I'm not sure what the 'character_set' that I've used above should be.
It needs to be some sort of user-extensible enum or type-tag.

We need character types of 8, 16 and 32 bits. wchar is not useful here
because it's not defined whether it's 16 or 32 bits. So I propose the
following, modelled after cstdint:

typedef char char8_t;
typedef <implementation-defined> char16_t;
typedef <implementation-defined> char32_t;

I then propose a character_set_traits class:

template <character_set>
class character_set_traits;

template <>
class character_set_traits<utf8> {
   typdef char8_t char_t;
   const bool variable_width = true;
   ...
};

For the fixed-width, compile-time-tagged strings I think it makes sense
to inherit from std::basic_string<
character_set_traits<charset>::char_t >. The only problem I can see
with this is that

latin1string s1 = "hello world";
s1.substr(1,5) <--- this returns a std::string, not a latin1string

If latin1string has a constructor from std::string (which is its own
base type) that's fine, i.e. we can still write:

latin1string s2 = s1.substr(1,5);

but unfortunately we can also write

latin2string s3 = s1.substr(1,5);

which is not so good.

So a different approach is to define a set of character-set-specific
character types, and build string types from them:

typedef char8_t latin1char;
typedef char8_t latin2char;

For variable-width character sets, the methods of std::string are less
useful (though far from useless). I understand that there's already a
utf8 iterator somewhere in Boost, can it help?

For run-time character sets, is there any way to provide e.g. run-time iterators?
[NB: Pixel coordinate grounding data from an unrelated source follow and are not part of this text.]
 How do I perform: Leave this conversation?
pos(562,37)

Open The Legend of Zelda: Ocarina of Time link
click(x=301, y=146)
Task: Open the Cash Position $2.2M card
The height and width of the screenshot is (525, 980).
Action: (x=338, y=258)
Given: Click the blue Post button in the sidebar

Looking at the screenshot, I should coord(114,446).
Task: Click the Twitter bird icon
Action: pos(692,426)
I imagine these strings being used as follows:
- Input to the program is either run-time or compile-time tagged with
any character set.
- Data that is not manipulated in any way it just passed through.
- Data that will be processed will first be converted to a suitable,
compile-time-tagged, character set, and if appropriate converted back afterwards.
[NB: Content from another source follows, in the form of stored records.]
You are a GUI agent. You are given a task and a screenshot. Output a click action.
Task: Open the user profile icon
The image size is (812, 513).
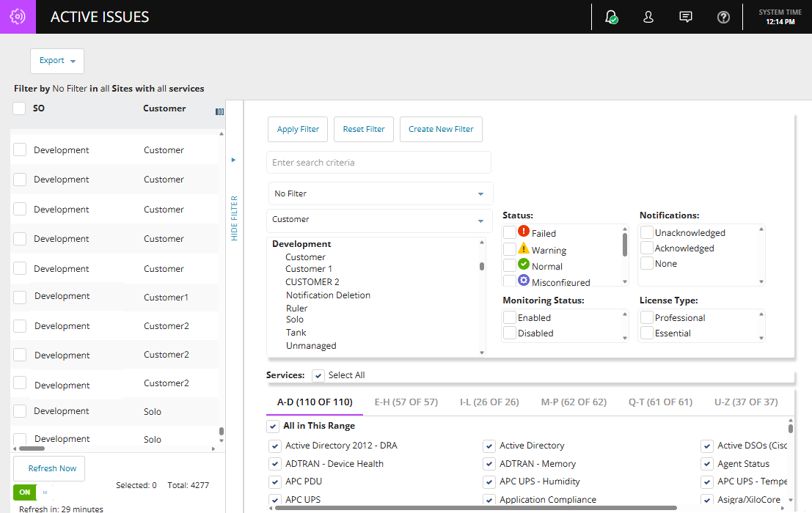[648, 17]
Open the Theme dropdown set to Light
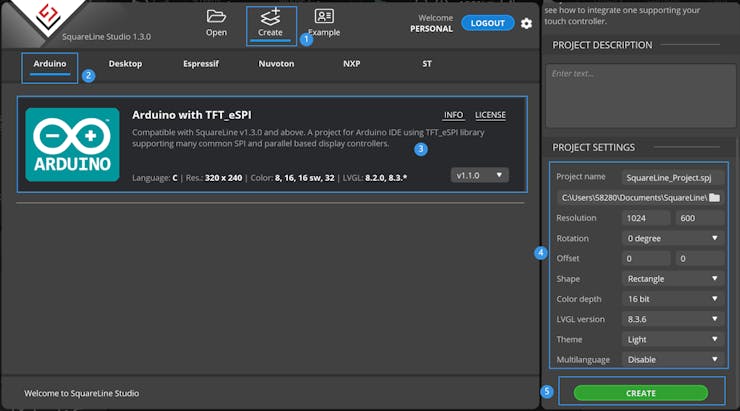 [671, 339]
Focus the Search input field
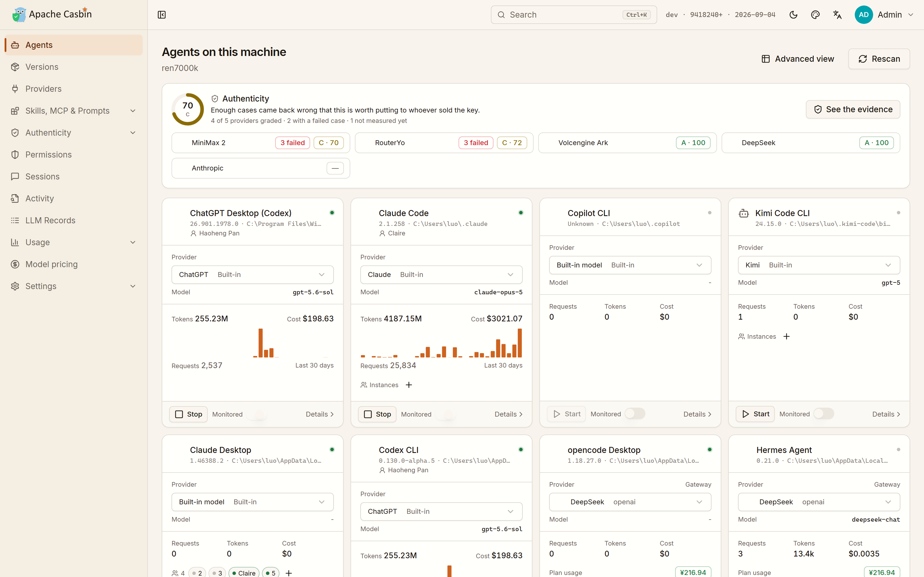 [573, 15]
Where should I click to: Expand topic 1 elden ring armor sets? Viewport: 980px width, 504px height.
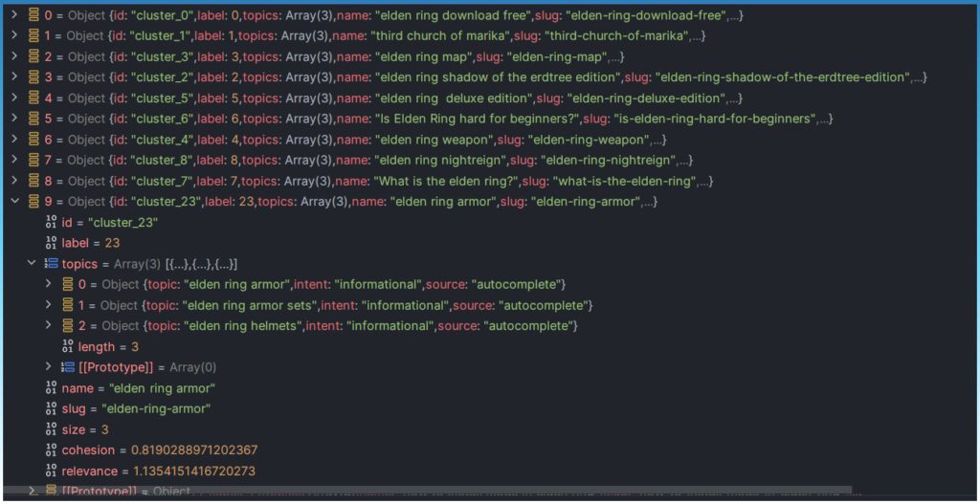click(x=50, y=305)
So the absence of (useful) string operations on run-time-tagged or
variable-width character set data is not a problem.

For conversions, there is the question of partial characters in
variable-width character sets. If a program is processing data in
chunks it may be legitimate for a chunk boundary to fall in the middle
of a UTF8 character. IIRC, icode has a method to deal with this which
we could expose in a stateful converter:

charset_converter utf8_to_ucs4(utf8,ucs4);
while (!eof) {
   utf8string s = get_chunk();
   ucs4string t = utf8_to_ucs4(s);
   send_chunk(t);
}
utf8_to_ucs4.flush();

- but many applications may only need a stateless converter.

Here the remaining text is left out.